San Francisco has a multiplicity in choices for mobility using clean vehicles — streetcars, bikes, feet (given the walkable environment), buses, and electric car rental. But there’s another relatively new option that many of you might find even better.

One way to find wings and wheels in the bay area is through moped sharing. Scoot is the Zipcar for electric scooters that makes traveling San Francisco about as light and as easy as you can imagine, definitely a way to lower one’s footprint.

scoot-scooters-sharing-san francisco

Image Credit: Scoot

Scoot launched in 2005 with 50 scooters. “Things are going swimmingly,” Fast Company points out, “members have saved 62,000 pounds of CO2 and scooted more than 50,000 miles.”
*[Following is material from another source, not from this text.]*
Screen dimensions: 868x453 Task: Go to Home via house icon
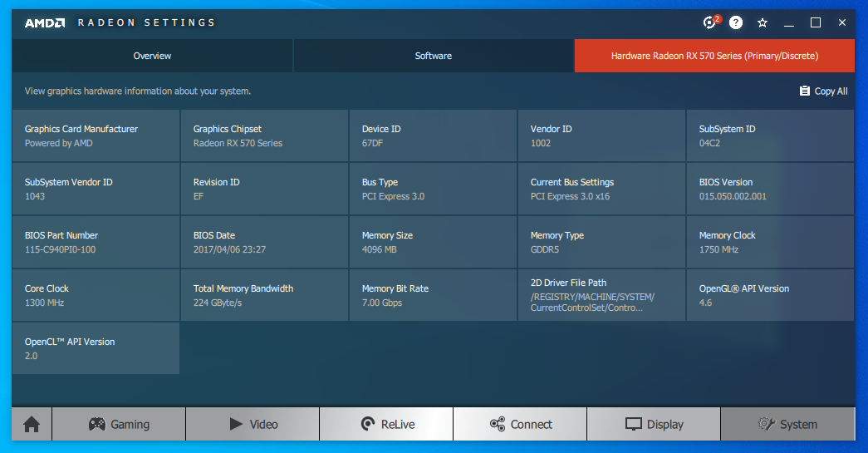click(32, 424)
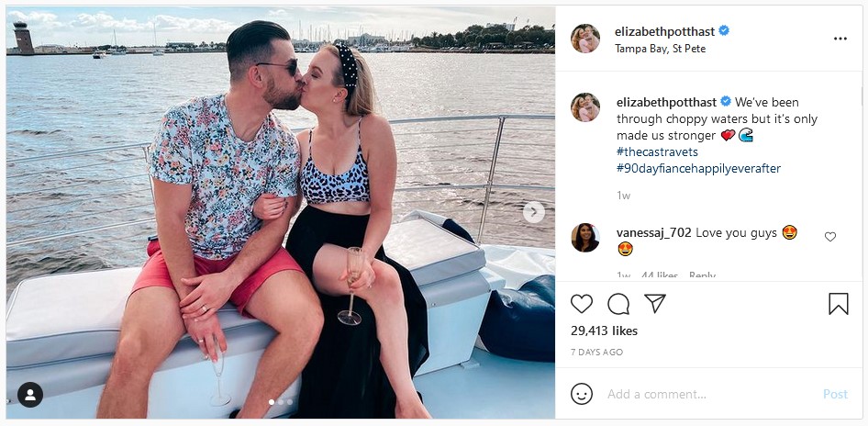
Task: Open vanessaj_702's profile avatar
Action: [585, 238]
As Chris Gayomali continues:

After undergoing a basic training session (they don’t go over 30 mph, so you don’t need an M1 license, apparently), Scoot members use a smartphone app to track down a dock to rent from. Taking a scooter out for a spin will now run you $3 with a basic membership (before it was $5), with an additional $1.50 fee for each half hour after that during the day. (There is also a premium membership tier and a pay-per-rental basis, too, depending on your usage.) You can park it at another Scoot dock and be done with it, or park it on the street if you’re running errands.
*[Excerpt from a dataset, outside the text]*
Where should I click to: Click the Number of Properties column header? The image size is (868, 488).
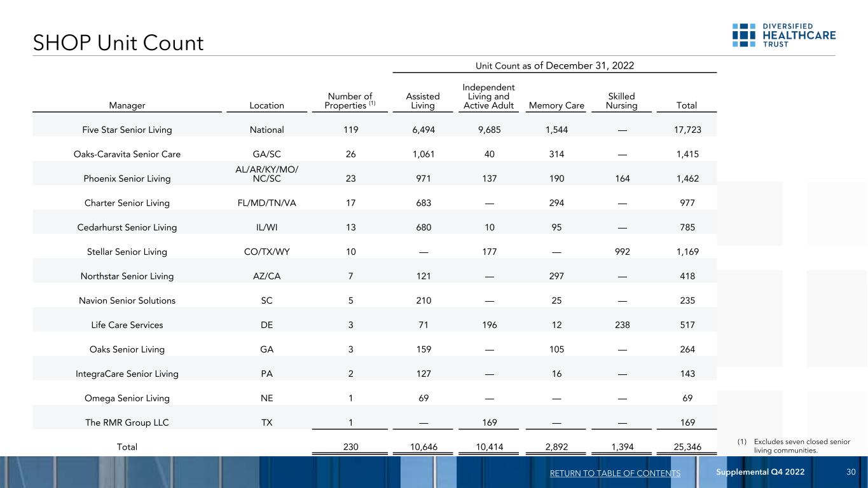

Complementing, not competing with, established transit system makes these like little paths of water that flow into all those areas that big streams don’t reach. CEO Michael Keating told Fast Company:

Our ideal customer is anyone who lives or works in San Francisco and is looking for a fast way to get around town that only costs a dollar more than the bus…. Scooting is faster than riding the bus, it’s cheaper than taking a cab, and it’s a ton more fun than sitting in traffic in your car.

Scoot sublimely weaves more waves of renewable options. San Francisco is the progressive beginning of this complementary transit option — Scoot hopes to expand to other cities in 2014.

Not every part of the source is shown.